Stored items
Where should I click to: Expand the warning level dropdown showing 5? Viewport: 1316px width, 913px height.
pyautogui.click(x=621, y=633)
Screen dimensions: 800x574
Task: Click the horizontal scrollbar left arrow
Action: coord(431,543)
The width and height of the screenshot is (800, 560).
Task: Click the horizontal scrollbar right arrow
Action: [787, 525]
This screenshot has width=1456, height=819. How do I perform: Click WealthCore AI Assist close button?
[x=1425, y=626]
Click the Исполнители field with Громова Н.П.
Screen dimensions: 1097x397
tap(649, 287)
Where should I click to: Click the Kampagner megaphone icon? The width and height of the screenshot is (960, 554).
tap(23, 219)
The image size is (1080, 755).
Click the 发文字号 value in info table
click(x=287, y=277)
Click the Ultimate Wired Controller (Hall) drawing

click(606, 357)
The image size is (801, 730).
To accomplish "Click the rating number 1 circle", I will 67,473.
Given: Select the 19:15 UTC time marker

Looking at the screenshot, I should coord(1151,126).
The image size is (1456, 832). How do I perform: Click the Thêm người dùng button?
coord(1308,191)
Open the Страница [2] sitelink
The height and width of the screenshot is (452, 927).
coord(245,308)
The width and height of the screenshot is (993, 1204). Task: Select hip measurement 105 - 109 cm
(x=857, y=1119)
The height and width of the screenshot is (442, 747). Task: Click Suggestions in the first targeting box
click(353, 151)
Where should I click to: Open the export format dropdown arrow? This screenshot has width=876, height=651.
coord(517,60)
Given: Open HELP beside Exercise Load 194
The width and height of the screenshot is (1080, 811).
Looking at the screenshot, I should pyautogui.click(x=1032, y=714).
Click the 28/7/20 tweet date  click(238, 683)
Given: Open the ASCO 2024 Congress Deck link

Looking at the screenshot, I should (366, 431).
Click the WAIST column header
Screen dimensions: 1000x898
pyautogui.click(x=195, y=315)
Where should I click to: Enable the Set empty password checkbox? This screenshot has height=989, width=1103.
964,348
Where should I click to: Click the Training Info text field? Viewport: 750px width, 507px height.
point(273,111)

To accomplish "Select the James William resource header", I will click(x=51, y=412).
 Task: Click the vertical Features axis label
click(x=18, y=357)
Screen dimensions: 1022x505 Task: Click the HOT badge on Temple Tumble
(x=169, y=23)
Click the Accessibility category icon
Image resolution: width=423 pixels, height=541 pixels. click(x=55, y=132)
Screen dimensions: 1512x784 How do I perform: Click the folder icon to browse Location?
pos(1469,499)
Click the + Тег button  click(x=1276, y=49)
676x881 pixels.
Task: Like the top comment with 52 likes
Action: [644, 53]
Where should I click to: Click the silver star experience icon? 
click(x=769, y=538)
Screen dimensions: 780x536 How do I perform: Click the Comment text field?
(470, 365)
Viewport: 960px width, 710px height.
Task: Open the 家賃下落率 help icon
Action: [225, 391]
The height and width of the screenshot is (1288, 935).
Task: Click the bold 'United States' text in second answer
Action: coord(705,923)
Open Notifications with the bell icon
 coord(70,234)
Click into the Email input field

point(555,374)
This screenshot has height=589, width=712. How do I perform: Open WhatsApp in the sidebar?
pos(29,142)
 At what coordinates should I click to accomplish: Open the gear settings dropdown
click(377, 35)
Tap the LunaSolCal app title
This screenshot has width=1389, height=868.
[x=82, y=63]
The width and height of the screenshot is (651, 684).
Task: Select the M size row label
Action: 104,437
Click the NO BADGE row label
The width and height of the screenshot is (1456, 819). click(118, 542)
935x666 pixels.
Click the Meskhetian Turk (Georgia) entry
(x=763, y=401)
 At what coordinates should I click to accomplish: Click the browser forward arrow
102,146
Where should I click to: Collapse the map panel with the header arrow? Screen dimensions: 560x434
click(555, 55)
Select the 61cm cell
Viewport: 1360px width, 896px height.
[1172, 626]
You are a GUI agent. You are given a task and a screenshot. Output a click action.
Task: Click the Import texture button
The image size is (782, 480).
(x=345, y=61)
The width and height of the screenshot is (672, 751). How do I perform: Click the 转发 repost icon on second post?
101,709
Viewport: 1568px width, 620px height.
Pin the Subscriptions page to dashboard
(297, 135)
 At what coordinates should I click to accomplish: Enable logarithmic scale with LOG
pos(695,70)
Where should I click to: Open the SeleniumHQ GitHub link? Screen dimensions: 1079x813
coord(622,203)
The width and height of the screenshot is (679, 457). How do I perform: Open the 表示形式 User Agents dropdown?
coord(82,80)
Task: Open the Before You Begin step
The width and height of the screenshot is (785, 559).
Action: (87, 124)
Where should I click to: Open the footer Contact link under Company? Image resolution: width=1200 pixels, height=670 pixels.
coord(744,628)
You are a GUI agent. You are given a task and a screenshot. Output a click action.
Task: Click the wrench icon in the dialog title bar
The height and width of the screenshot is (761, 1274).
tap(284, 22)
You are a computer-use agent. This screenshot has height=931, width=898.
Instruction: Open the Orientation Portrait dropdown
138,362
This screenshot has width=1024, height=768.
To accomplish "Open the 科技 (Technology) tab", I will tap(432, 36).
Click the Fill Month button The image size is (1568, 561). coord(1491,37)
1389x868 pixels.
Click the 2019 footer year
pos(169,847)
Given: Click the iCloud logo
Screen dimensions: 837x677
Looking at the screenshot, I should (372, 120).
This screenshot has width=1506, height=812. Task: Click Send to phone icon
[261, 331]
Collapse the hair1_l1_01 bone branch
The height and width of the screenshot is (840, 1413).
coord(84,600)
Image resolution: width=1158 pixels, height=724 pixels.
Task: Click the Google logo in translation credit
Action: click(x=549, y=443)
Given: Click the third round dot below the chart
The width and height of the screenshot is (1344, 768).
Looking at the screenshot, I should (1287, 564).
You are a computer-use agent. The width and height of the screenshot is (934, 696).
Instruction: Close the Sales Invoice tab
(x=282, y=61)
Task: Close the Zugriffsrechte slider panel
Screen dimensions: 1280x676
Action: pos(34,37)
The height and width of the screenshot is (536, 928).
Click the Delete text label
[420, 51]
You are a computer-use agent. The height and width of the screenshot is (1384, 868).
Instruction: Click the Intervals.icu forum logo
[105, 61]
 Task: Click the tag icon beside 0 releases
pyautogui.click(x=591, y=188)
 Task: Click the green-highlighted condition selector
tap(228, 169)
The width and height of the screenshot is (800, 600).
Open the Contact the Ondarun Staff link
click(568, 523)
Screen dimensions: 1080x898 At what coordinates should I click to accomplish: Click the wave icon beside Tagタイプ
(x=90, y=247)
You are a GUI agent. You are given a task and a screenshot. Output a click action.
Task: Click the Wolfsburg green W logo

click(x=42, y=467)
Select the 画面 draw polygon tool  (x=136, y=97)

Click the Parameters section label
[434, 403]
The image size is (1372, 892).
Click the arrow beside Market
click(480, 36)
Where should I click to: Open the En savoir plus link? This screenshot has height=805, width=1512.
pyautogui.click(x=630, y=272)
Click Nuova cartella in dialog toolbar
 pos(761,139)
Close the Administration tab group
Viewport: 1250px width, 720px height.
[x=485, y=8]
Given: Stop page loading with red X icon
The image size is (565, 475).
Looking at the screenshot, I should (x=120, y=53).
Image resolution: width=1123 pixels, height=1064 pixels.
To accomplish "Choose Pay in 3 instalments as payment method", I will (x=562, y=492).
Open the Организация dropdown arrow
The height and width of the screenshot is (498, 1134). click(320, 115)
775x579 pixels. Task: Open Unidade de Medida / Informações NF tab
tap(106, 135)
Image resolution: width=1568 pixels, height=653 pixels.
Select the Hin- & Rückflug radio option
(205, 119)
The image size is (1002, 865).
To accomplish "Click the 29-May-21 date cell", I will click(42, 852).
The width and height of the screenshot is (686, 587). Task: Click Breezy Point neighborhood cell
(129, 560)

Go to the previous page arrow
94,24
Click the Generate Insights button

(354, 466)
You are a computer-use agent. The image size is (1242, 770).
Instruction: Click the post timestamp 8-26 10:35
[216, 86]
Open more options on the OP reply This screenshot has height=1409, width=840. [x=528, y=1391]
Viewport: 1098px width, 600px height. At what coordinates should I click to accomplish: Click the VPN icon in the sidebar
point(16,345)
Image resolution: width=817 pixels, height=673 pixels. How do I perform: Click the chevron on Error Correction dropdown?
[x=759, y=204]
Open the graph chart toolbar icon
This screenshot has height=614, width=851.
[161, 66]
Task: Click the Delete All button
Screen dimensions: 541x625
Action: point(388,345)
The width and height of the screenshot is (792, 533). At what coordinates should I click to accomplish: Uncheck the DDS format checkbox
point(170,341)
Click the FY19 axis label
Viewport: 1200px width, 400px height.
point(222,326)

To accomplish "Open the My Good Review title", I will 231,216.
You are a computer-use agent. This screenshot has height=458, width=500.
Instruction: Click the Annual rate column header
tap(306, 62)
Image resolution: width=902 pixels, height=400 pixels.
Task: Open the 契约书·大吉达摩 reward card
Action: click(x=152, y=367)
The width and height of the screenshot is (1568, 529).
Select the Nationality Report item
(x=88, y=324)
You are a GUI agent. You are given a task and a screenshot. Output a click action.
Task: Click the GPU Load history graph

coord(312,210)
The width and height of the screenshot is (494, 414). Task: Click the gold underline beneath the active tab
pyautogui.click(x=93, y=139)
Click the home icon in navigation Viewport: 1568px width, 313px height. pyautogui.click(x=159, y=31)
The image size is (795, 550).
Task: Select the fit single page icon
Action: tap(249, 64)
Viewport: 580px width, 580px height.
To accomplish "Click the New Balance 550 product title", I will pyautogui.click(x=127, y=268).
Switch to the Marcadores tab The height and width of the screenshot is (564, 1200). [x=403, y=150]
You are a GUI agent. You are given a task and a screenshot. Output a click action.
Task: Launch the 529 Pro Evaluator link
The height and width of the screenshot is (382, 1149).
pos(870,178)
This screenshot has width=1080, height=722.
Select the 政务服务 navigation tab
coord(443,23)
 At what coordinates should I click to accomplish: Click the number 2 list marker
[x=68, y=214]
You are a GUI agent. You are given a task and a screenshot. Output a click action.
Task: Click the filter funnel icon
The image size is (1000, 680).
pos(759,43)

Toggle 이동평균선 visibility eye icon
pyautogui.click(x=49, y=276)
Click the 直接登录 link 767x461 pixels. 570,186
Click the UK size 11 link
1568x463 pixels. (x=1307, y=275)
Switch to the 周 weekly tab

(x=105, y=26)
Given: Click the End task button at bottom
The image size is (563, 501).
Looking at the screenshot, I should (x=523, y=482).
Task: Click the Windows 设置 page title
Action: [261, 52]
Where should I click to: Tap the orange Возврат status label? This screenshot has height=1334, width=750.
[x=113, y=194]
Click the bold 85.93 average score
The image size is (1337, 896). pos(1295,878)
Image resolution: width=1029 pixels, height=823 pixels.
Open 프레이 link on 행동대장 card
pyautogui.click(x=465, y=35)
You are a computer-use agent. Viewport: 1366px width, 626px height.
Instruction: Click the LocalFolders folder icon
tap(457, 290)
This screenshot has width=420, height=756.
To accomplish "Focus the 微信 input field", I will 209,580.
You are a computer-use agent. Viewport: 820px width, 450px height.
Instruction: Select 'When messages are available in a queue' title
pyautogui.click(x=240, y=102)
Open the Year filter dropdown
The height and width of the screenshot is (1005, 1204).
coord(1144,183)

- **Task goal**
Repeat word for word the lines above that run from the line containing "Instruction: Open the" through the line containing "Collapse the hair1_l1_01 bone branch", both ends included, and nothing else.

- **Result of the task**
Instruction: Open the Orientation Portrait dropdown
138,362
This screenshot has width=1024, height=768.
To accomplish "Open the 科技 (Technology) tab", I will tap(432, 36).
Click the Fill Month button The image size is (1568, 561). coord(1491,37)
1389x868 pixels.
Click the 2019 footer year
pos(169,847)
Given: Click the iCloud logo
Screen dimensions: 837x677
Looking at the screenshot, I should (372, 120).
This screenshot has width=1506, height=812. Task: Click Send to phone icon
[261, 331]
Collapse the hair1_l1_01 bone branch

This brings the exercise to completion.